Landscape of HEDs at HLA-A, HLA-B, and HLA-C in GI cancer cohort

Motivated by the divergent allele advantage of the HLA-I genotype [18, 33], we sought to comprehensively delineate the landscape of classic HLA class I genes in GI cancer and investigate their implications for immunotherapy. HLA heterozygosity and HED at each of the HLA-A, HLA-B, and HLA-C genes were assessed in the PBMC samples (n = 84) using the WES analysis in the PUCH GI cancer cohort (Fig. 1a). First, we observed no remarkable differences in the HED of HLA-A, HLA-B, HLA-C, or the mean-HED among different GI cancer types (Kruskal-Wallis test, Fig. 1b).

Next, when comparing the distribution patterns of HED for each HLA-A, HLA-B and HLA-C heterozygous genotype in the GI cancer cohort, we found that HLA-C pairwise divergences were significantly lower relative to the HLA-A and HLA-B pairwise divergences (Fig. 1c).
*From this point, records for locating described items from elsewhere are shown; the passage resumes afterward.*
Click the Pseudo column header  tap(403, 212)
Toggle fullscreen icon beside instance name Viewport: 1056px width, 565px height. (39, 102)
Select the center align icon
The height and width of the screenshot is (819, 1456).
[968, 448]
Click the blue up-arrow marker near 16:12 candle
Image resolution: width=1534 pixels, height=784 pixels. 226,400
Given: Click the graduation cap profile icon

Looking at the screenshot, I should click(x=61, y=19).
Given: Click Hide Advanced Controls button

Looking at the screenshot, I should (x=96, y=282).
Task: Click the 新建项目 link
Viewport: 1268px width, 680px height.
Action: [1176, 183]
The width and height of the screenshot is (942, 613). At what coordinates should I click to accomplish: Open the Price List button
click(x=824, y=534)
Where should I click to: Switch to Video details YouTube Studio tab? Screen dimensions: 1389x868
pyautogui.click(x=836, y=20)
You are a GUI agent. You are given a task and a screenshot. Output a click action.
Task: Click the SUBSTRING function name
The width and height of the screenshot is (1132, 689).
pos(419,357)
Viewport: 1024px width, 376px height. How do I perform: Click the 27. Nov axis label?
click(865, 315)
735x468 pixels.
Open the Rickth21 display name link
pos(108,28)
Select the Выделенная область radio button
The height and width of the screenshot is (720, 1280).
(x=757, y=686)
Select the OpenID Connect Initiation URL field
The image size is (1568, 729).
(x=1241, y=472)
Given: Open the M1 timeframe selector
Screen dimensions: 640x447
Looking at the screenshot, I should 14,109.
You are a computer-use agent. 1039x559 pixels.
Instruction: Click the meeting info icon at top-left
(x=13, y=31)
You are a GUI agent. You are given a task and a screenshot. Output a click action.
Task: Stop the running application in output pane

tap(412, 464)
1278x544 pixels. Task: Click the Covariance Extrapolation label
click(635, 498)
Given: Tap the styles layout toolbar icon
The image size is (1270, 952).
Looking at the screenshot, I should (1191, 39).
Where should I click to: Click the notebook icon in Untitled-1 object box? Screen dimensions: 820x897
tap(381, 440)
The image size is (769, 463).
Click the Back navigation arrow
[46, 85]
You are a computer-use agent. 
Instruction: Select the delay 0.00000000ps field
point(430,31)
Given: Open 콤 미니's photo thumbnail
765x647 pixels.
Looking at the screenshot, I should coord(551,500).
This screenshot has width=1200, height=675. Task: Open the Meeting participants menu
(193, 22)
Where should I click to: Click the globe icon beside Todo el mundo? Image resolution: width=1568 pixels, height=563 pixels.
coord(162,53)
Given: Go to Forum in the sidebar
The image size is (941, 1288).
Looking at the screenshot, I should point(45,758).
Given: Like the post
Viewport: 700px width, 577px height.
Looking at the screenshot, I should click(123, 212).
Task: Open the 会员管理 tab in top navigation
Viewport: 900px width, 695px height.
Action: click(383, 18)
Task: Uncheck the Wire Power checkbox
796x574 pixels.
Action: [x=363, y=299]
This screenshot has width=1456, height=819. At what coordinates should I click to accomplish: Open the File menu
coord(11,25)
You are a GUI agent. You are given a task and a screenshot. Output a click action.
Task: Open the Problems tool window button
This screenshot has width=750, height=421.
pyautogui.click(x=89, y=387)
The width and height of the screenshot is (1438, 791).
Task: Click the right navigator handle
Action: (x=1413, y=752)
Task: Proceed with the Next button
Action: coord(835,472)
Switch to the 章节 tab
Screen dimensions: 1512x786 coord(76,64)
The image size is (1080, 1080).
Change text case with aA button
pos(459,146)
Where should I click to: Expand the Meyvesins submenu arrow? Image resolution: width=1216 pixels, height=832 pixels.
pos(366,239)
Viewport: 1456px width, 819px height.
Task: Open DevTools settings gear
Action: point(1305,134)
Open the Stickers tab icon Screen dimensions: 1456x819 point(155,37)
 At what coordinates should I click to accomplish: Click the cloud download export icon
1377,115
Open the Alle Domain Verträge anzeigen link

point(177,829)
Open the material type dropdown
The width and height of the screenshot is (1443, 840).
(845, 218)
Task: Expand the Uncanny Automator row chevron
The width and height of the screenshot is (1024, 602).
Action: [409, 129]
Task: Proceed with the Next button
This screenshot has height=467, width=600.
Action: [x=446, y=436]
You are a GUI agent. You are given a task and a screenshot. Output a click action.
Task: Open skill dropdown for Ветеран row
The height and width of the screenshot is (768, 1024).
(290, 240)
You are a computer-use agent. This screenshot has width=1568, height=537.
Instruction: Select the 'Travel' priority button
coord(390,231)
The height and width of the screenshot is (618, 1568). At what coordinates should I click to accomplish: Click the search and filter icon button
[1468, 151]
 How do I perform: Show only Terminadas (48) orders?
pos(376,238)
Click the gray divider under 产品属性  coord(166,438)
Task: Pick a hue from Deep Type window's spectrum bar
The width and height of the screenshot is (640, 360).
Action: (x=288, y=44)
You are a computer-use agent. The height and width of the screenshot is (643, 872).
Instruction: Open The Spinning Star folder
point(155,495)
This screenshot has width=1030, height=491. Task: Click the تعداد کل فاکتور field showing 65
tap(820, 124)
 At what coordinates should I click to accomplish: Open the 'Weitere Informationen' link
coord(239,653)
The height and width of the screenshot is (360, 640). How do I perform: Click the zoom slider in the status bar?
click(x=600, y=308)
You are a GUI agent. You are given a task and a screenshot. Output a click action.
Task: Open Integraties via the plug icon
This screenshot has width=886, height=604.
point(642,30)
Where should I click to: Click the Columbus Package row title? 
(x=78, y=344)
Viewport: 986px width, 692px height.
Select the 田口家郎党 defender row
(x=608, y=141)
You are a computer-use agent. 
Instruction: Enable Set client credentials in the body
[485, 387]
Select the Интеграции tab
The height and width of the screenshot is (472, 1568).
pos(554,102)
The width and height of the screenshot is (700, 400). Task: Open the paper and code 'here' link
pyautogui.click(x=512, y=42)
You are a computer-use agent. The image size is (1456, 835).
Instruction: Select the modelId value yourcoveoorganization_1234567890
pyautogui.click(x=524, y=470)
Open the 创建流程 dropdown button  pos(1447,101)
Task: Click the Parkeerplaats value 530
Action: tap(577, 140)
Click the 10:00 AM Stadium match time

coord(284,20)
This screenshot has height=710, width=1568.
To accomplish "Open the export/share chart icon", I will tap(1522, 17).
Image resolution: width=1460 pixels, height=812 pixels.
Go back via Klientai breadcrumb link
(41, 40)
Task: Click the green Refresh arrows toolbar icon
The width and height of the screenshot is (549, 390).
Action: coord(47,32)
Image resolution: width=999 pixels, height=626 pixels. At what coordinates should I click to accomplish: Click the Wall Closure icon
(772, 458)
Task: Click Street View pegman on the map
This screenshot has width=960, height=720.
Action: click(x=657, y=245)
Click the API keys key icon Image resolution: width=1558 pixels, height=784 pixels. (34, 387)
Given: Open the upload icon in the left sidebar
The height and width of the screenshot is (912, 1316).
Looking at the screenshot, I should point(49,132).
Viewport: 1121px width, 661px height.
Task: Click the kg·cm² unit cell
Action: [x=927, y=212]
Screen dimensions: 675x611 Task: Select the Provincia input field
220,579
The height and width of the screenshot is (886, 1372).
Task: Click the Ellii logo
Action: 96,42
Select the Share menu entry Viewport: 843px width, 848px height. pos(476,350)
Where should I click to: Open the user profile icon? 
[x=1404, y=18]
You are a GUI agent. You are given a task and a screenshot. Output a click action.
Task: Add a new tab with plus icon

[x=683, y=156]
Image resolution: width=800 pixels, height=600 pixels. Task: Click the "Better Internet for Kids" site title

This observation was in accordance with previous studies that described HLA-C as the most recently evolved gene [51, 52]. No significant difference in HED was observed between HLA-A and HLA-B alleles (Fig. 1c).

High HLA-B HED is associated with improved DCB and OS in patients with GI cancers receiving ICB treatment

Zygosity at HLA-I genes has been linked with the clinical outcome of cancer patients treated with ICBs, especially in melanoma and NSCLC [17, 18]. We therefore explored its functional relevance to immunotherapy in the PUCH GI cancer cohort. Unexpectedly, heterozygosity at HLA-A, HLA-B, or HLA-C was not associated with improved OS or PFS when compared with homozygosity at each locus (Additional file 3: Fig. S1A and 1B).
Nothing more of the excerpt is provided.